Stored items:
○ ○ ○

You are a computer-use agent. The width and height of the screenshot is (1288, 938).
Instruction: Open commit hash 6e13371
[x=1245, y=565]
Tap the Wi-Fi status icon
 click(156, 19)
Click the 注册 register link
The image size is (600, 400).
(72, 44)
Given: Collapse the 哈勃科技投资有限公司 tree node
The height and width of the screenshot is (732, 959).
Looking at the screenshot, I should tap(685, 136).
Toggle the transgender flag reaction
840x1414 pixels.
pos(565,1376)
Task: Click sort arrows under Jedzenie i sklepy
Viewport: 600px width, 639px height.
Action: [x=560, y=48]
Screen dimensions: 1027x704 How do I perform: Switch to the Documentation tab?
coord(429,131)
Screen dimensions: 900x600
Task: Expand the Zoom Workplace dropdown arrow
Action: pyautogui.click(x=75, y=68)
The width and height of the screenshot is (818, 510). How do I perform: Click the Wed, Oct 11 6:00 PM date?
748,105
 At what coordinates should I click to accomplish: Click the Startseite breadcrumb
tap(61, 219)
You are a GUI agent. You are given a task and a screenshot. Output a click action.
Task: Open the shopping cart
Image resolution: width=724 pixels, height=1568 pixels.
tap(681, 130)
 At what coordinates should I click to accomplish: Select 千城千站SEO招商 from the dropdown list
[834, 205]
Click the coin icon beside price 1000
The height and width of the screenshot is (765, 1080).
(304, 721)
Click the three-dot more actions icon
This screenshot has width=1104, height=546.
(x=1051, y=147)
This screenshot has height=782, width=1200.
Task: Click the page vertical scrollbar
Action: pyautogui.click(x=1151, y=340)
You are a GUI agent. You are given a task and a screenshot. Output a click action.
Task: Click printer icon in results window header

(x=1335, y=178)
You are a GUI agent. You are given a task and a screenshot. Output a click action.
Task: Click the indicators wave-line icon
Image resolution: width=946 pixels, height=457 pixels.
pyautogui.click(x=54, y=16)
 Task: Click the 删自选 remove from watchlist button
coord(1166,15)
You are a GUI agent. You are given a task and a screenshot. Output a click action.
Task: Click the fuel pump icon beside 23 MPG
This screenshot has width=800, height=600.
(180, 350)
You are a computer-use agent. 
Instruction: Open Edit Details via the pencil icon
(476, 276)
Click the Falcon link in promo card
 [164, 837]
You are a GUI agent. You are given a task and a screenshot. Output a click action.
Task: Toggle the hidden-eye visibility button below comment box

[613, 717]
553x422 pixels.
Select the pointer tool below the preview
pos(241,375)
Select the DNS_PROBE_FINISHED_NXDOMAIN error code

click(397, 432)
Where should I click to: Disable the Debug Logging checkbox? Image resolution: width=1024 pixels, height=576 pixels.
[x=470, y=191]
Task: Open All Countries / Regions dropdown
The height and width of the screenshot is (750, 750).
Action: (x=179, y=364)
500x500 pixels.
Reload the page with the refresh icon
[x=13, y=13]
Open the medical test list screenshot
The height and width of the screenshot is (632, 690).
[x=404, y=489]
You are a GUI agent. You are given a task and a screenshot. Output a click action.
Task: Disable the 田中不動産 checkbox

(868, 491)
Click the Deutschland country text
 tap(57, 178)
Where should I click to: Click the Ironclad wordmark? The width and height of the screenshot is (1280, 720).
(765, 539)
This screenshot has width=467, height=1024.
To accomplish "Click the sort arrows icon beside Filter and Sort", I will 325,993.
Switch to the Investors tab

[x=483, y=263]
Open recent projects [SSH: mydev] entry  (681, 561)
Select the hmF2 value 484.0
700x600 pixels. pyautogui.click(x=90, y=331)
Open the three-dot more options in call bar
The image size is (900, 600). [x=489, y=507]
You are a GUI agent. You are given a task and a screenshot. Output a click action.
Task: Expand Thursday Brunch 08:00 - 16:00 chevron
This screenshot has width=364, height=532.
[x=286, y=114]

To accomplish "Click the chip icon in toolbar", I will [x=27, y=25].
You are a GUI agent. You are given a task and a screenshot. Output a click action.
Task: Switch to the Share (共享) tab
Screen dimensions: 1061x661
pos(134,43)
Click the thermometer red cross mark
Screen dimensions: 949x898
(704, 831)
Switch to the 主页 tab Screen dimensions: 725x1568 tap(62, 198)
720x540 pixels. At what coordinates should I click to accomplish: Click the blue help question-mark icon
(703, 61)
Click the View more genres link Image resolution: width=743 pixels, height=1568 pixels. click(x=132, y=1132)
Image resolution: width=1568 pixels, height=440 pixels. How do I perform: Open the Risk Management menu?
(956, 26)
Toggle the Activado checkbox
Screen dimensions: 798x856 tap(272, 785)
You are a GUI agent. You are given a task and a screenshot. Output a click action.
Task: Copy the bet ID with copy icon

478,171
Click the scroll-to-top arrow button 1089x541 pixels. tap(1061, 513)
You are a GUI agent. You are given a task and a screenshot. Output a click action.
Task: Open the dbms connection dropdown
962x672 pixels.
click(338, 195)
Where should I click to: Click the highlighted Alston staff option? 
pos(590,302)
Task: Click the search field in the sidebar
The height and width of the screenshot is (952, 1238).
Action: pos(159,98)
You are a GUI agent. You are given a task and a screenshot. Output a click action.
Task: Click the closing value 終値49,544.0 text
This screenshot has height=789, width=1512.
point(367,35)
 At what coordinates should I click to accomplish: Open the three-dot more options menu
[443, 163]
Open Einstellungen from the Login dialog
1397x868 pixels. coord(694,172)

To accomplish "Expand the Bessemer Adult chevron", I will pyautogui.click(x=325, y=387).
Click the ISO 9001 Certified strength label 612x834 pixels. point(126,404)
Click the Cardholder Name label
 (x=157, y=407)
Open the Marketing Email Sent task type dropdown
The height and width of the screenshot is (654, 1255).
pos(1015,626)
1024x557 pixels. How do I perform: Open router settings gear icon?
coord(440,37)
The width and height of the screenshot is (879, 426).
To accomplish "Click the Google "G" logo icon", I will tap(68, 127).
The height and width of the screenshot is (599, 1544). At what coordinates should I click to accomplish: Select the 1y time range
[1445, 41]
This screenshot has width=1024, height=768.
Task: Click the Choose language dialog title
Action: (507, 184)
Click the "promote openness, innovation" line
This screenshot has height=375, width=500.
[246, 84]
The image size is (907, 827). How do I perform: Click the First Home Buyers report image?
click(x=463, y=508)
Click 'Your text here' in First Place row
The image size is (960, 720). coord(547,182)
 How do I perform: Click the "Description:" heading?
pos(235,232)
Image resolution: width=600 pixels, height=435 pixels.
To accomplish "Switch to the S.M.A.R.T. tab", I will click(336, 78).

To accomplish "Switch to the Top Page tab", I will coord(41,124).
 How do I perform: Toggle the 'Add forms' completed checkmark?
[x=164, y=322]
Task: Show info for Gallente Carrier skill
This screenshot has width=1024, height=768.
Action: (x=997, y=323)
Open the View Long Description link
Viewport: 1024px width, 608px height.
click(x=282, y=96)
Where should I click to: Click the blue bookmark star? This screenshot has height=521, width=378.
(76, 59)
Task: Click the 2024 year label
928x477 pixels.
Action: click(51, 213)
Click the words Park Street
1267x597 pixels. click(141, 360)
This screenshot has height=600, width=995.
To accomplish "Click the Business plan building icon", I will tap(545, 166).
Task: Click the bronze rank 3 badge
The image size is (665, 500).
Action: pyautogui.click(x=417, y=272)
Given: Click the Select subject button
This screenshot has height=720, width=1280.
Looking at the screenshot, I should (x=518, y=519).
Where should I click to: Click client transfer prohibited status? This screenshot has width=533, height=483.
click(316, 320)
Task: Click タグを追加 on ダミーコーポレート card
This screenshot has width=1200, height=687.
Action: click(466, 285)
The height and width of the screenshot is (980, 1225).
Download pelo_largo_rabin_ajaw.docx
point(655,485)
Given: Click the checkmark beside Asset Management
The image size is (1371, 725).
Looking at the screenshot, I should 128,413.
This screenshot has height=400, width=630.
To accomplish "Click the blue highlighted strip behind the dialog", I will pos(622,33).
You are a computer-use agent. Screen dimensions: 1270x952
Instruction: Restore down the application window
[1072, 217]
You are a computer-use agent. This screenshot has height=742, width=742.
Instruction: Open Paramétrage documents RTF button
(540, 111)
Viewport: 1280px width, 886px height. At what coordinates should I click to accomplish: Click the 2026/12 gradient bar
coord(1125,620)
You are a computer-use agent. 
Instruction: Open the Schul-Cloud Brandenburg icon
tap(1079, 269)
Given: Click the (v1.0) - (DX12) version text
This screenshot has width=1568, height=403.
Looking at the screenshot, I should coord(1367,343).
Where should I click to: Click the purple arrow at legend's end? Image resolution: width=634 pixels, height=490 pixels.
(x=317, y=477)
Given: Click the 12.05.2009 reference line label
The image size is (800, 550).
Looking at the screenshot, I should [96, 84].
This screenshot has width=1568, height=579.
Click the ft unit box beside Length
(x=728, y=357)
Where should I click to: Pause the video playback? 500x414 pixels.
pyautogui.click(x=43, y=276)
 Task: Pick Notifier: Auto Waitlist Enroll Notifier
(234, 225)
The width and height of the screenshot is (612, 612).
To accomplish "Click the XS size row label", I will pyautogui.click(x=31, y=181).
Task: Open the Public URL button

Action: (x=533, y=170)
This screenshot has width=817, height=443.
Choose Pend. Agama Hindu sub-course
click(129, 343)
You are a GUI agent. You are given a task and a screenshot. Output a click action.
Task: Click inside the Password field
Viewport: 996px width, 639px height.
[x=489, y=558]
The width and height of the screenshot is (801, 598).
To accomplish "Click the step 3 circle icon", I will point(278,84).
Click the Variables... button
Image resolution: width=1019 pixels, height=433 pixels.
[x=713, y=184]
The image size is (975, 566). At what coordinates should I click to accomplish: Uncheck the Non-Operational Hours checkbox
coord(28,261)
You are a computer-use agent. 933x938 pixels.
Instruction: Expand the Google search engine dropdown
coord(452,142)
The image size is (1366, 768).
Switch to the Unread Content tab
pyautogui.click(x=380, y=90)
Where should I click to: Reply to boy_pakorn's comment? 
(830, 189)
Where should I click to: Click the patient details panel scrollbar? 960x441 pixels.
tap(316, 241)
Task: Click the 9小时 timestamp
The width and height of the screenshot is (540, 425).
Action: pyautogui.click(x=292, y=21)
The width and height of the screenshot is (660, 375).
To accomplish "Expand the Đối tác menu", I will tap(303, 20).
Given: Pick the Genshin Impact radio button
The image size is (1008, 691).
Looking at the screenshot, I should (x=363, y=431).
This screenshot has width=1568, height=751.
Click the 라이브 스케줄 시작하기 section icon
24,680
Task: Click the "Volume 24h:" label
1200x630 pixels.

○ ○ ○

What the task asks.
Going through the entries above, tally every line that contains the string "computer", then state only the total.

Finished exercise.
6